I respectfully suggest the following improvements to HB 4713:

  1. Sec. 3 indicates that when a criminal offense neither specifies culpability nor imposes strict liability, the offense is established “only if a person acts with intent, knowledge, or recklessness.” Sec. 3 should specify a default culpable mental state – either “intent,” “knowledge,” or “recklessness” – in order to avoid asking the courts to determine the appropriate standard in a criminal offense that is silent on intent. The default mens rea standard should be fixed at a level higher than mere negligence.
  2. Sec. 2 ensures that the Legislature may create strict-liability crimes, so long as the Legislature plainly expresses its intent to do so. This is appropriate; I would suggest the language be strengthened by amending Sec. 2, lines 2-3 to read: “…not specify any degree of culpability and plainly indicates a purpose to impose strict criminal liability…”
  3. Sec. 2 could also be improved by adding: “The mere absence of a specified state of mind for an element of a covered offense shall not be construed to mean that the Legislature affirmatively intended not to require the prosecution to prove any state of mind with respect to that element.”

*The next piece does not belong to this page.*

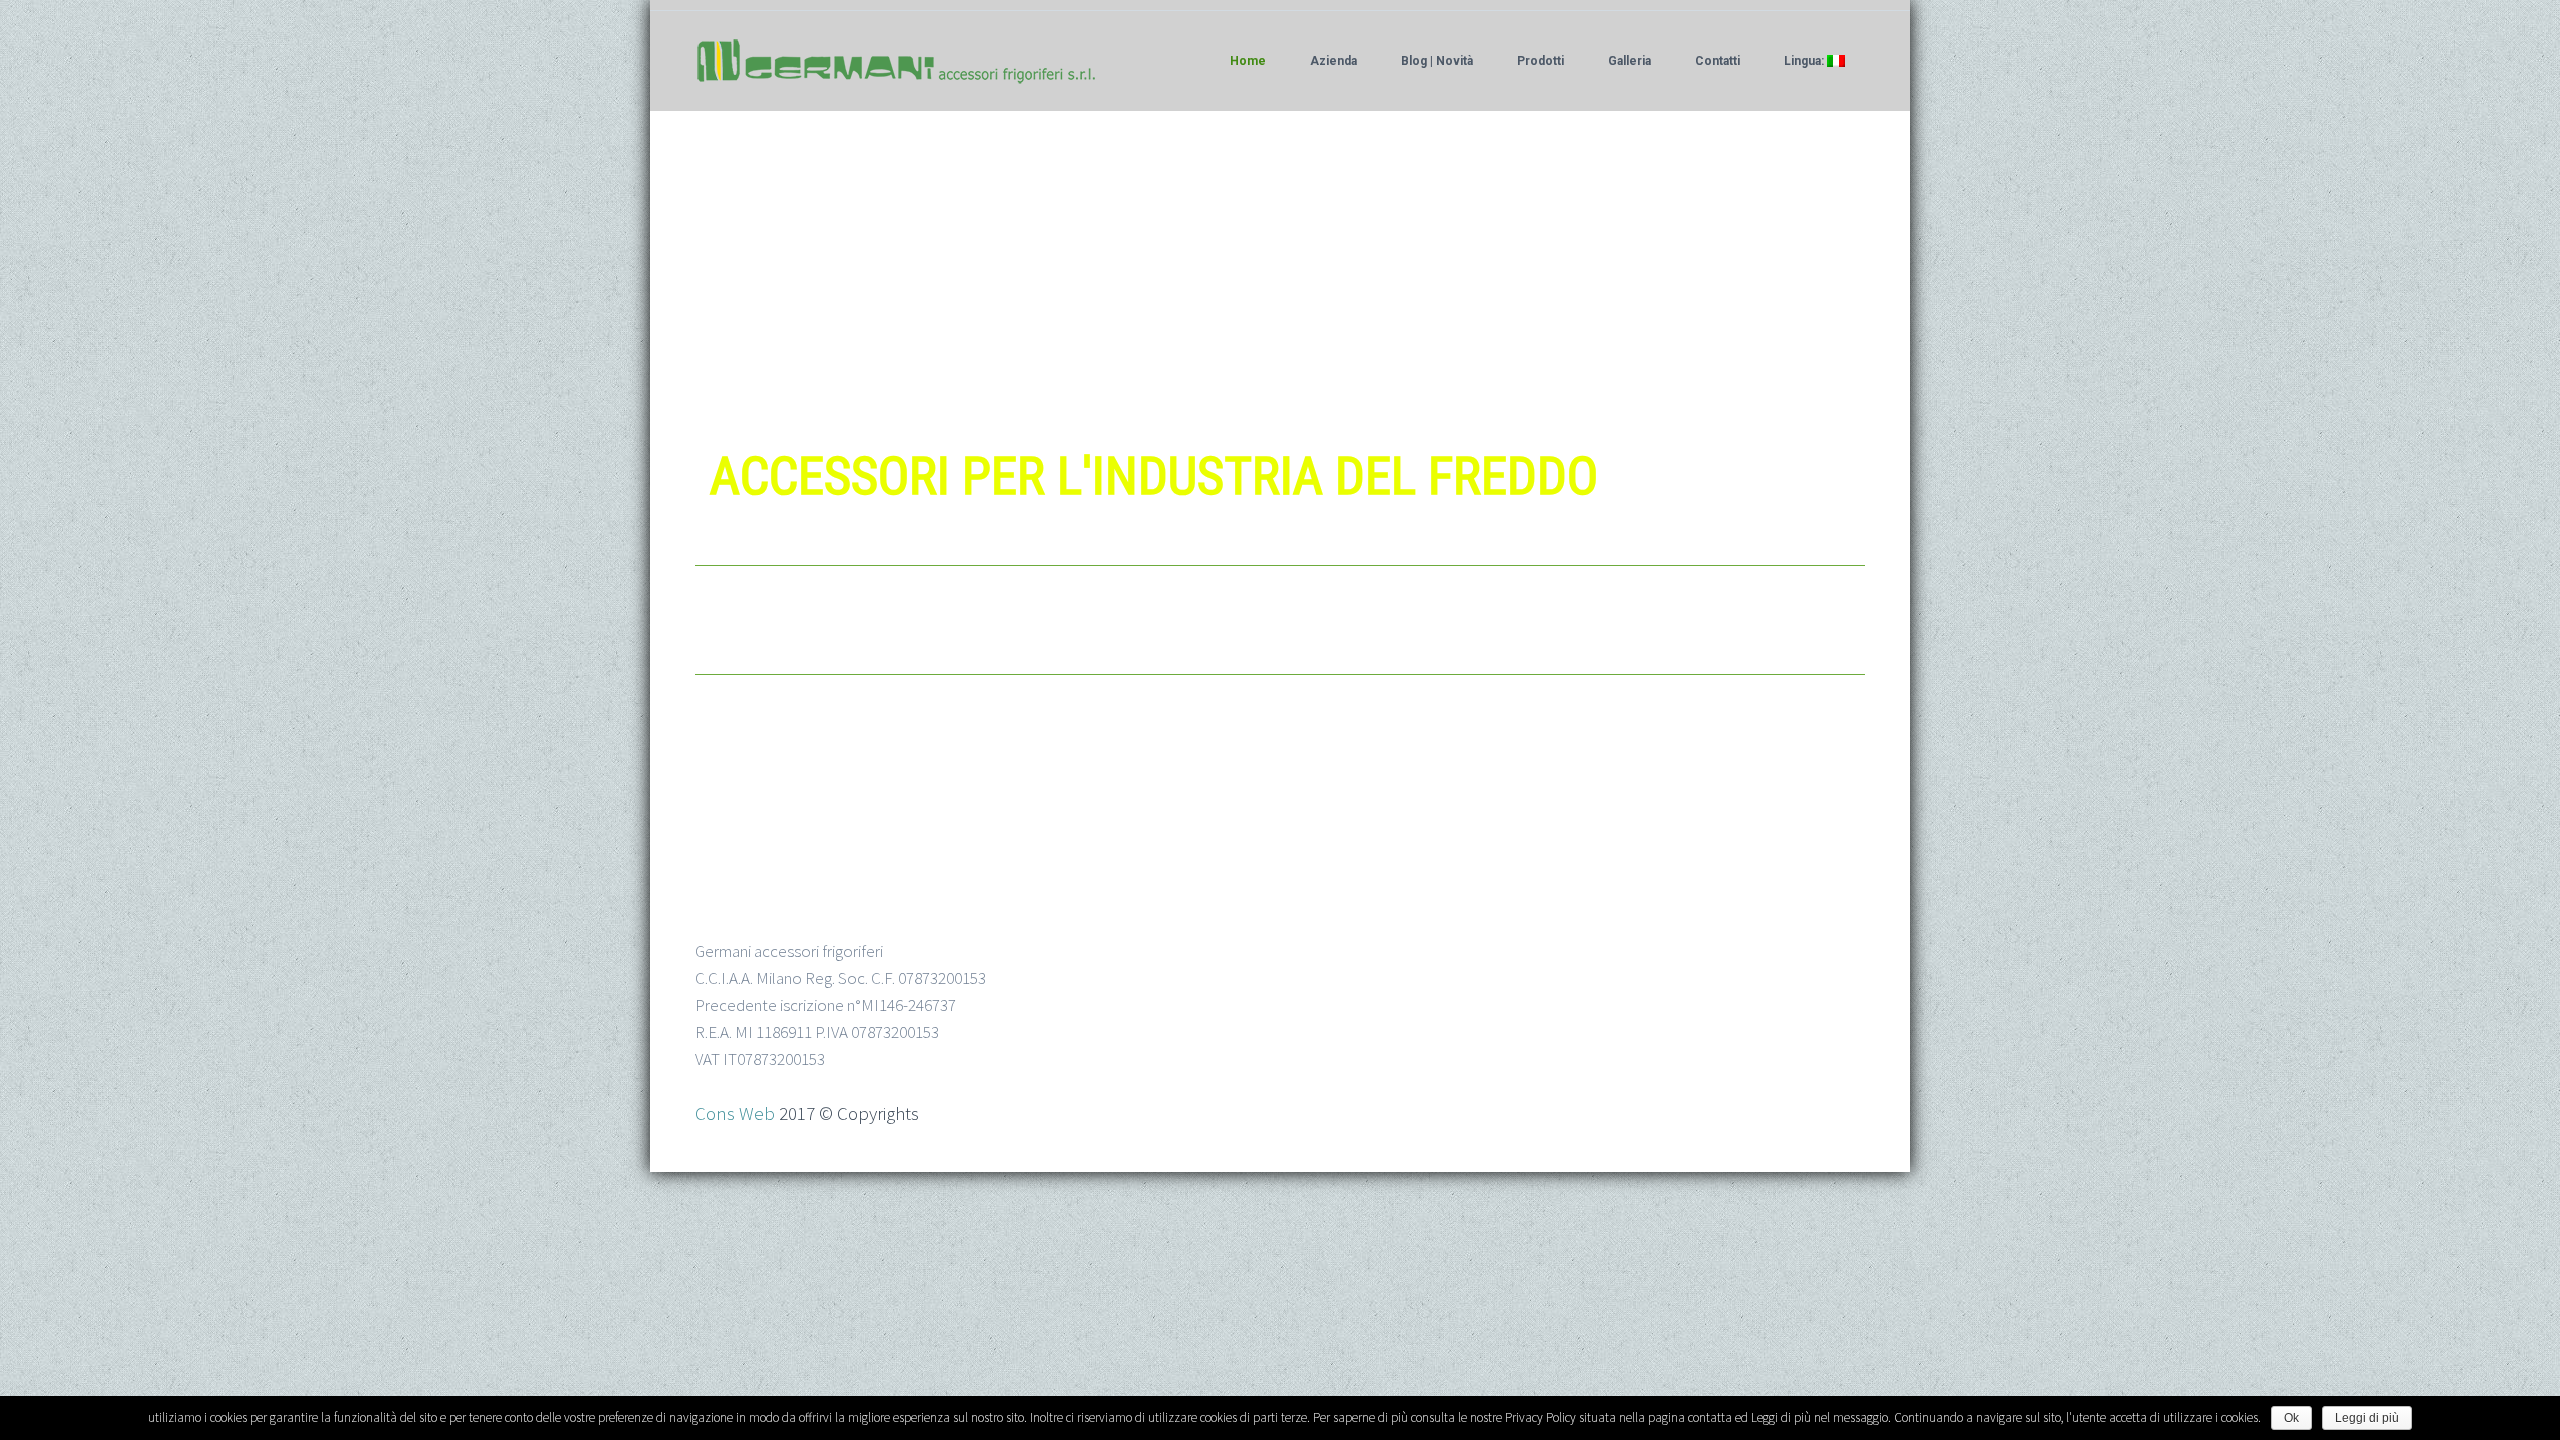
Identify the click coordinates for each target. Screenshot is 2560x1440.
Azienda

  4. HB 4713 addresses criminal offenses that have already been enacted into law. It should also address the appropriate mens reaprovisions prospectively in the enactment of new criminal offenses. As the bill is currently written, the Legislature could conclude that it is unnecessary to specify the appropriate criminal intent standard in new crimes, especially if those crimes are codified in the chapters that are exempted by Sec. 7. The Ohio Legislature recently adopted the reforms contemplated in HB 4713. Relevant language stated:
    • (A) Every act enacted on or after the effective date of this section that creates a new criminal offense shall specify the degree of mental culpability required for commission of the offense. A criminal offense for which no degree of mental culpability is specified that is enacted in an act in violation of this division is void.
    • (B) Division (A) of this section does not apply to the amendment of a criminal offense that existed on the effective date of this section, but it does apply to a new criminal offense added to a statute that existed on the effective date of this section.
      ORC Sec. 2901.20.
  5. In order to avoid confusion that could lead to litigation, HB 4713 should state explicitly that the Legislature intends that the bill apply to criminal statutes that were enacted before the effective date of the act (with the exception of chapters listed in Sec. 7).

Thank you for the opportunity to submit these remarks.